> [Problem to work on]
Below are some entries. Repeat exactly the lines from the one with "Image resolution: width=1602, height=2296." through the one with "O Swiat-Obrazow (580, 2223)", and only those.

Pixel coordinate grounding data
-*-*-
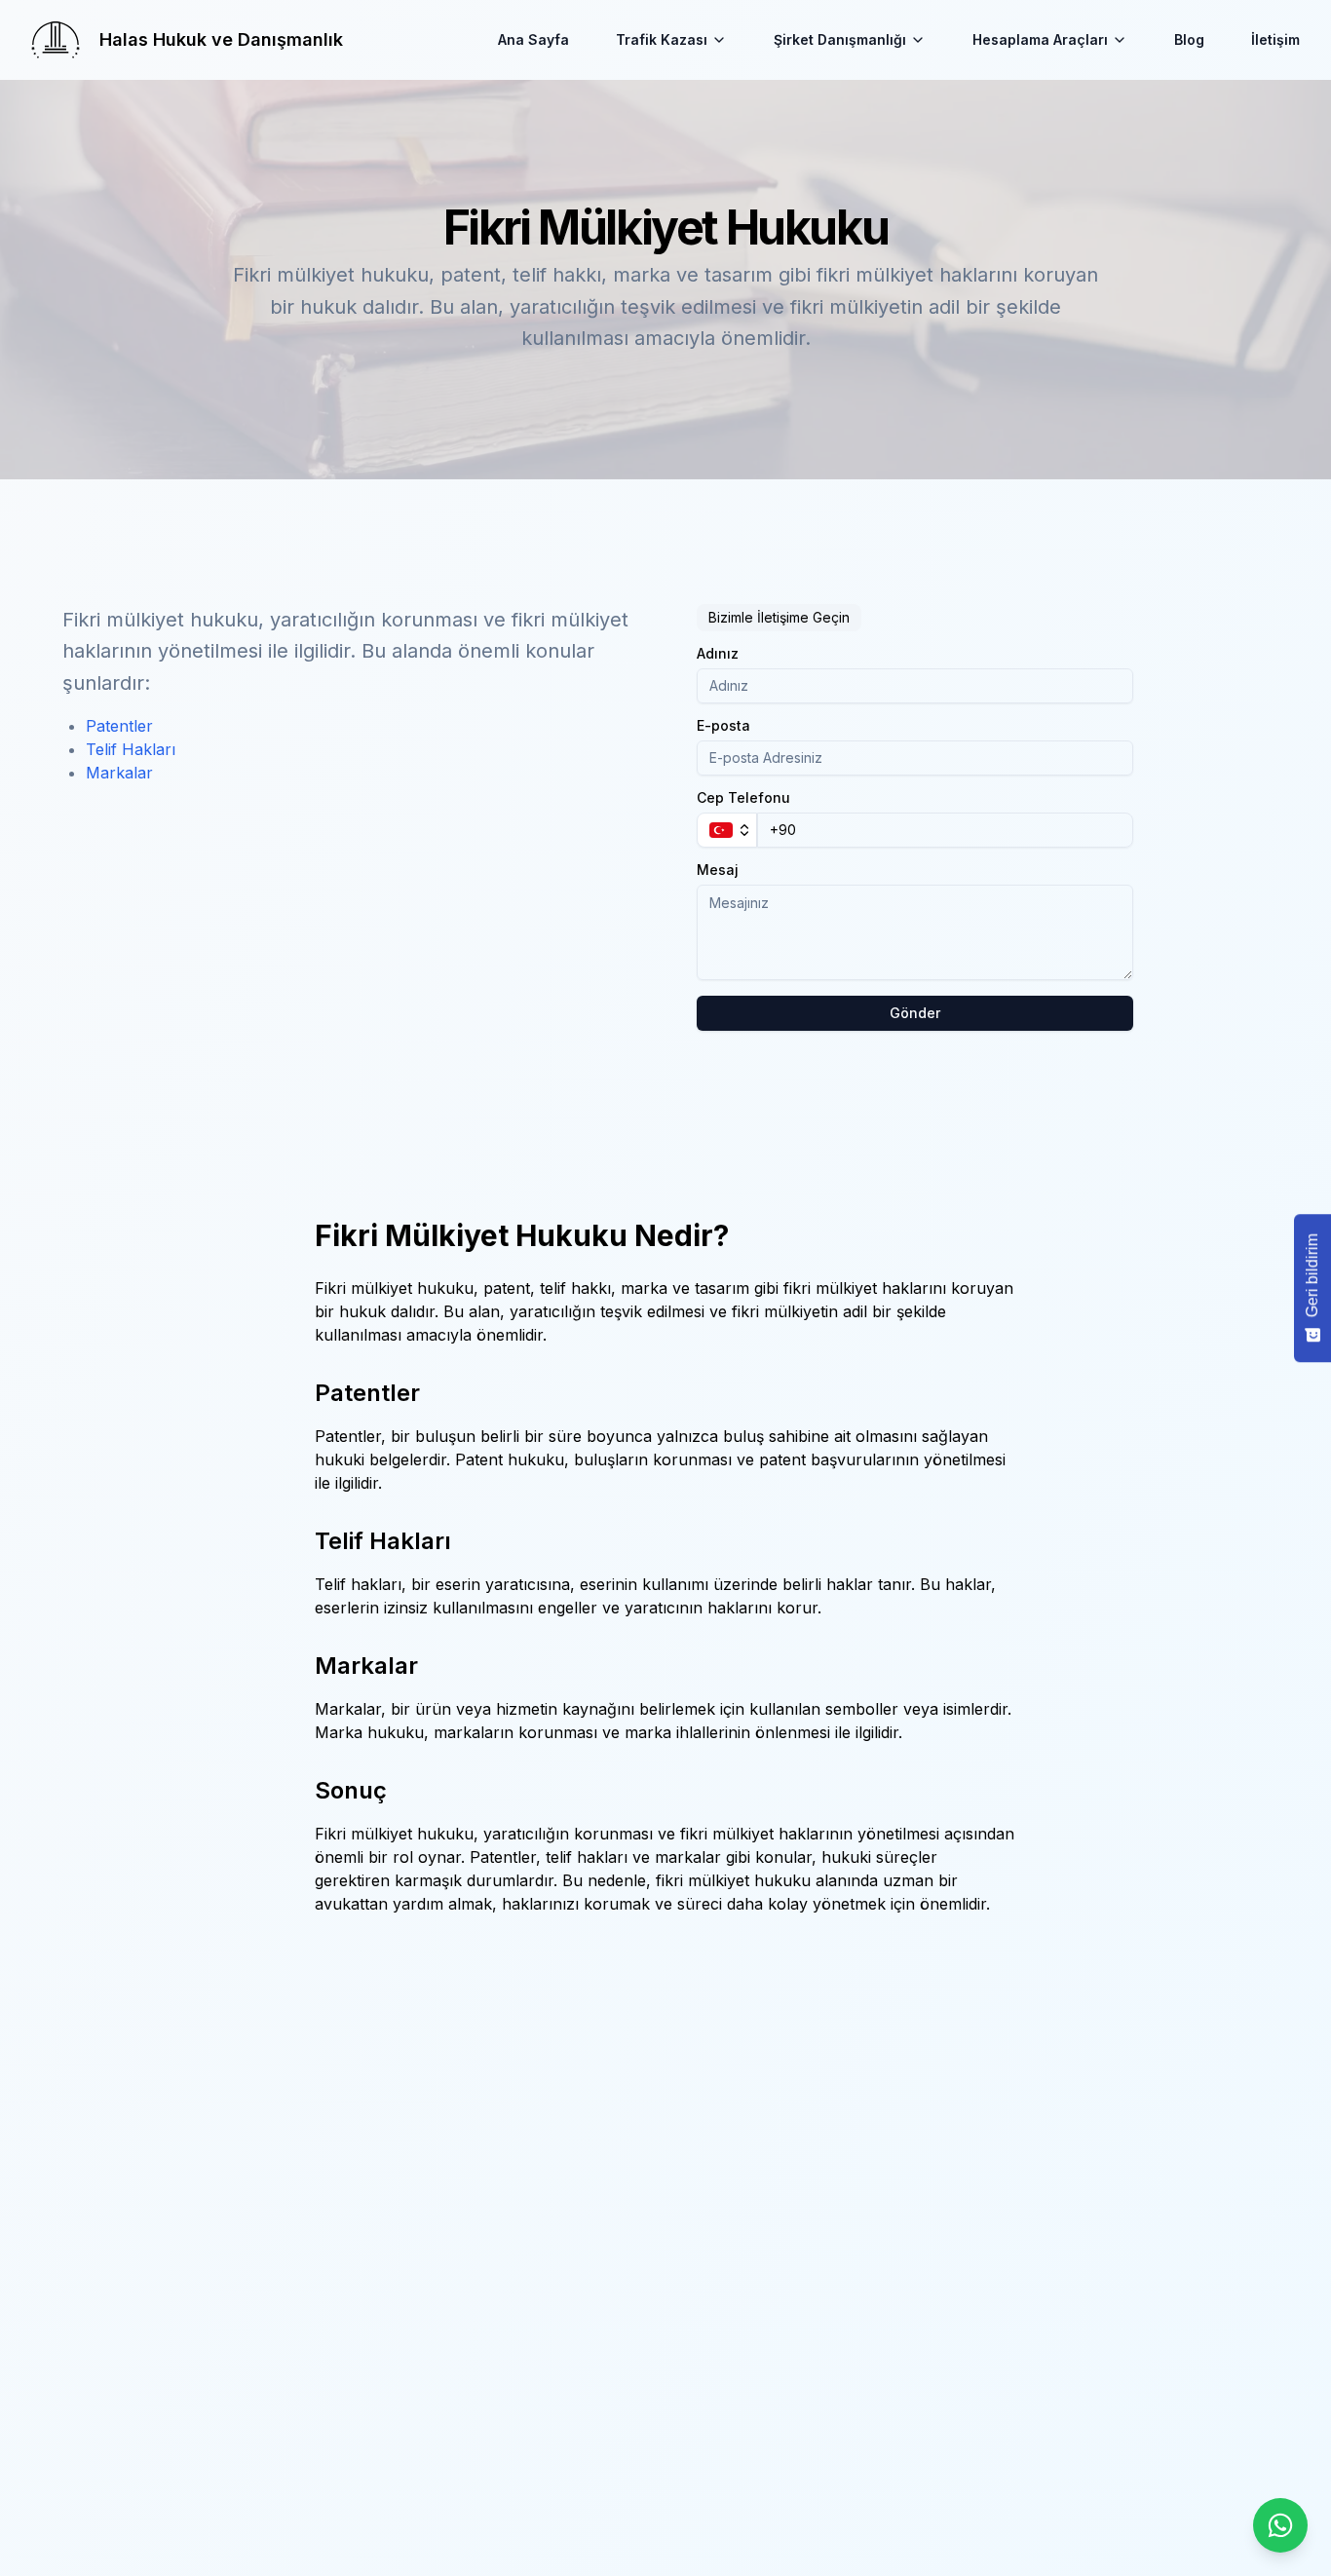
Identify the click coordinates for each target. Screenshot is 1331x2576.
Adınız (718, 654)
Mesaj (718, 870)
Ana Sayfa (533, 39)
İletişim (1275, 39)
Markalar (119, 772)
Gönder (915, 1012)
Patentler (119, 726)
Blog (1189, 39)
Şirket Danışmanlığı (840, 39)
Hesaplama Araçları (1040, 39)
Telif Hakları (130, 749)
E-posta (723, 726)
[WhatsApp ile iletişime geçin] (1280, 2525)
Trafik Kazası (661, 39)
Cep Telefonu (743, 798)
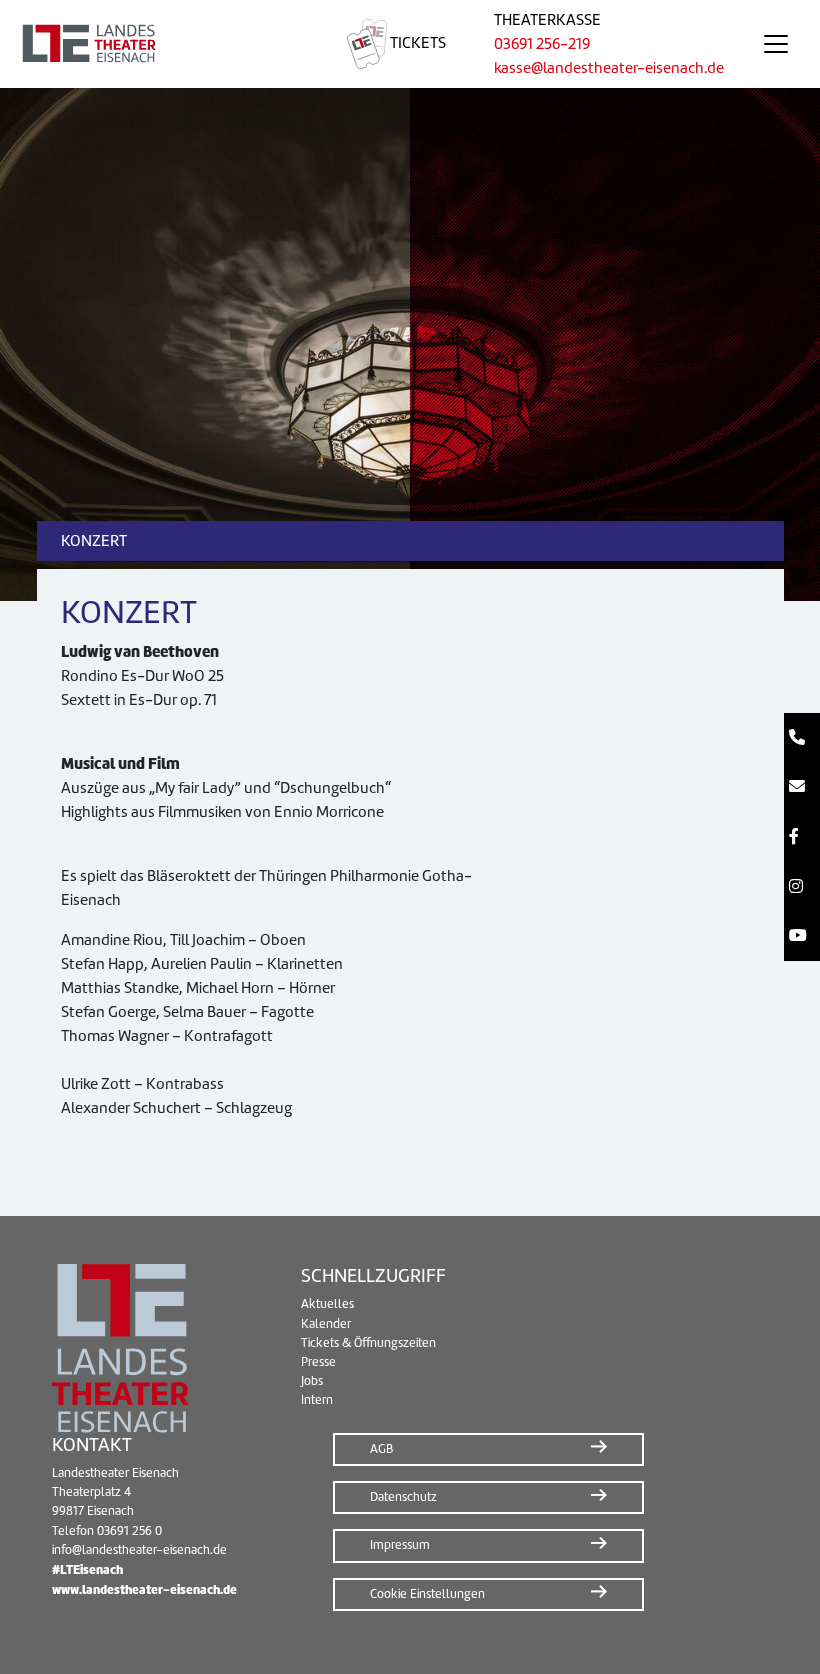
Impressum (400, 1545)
-*-*-
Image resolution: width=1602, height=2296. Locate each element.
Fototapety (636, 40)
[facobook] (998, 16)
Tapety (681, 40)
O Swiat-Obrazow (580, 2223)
-*-*-
> [Answer for this exercise]
Image resolution: width=1602, height=2296. Locate each element.
Fototapety (636, 40)
[facobook] (998, 16)
Tapety (681, 40)
O Swiat-Obrazow (580, 2223)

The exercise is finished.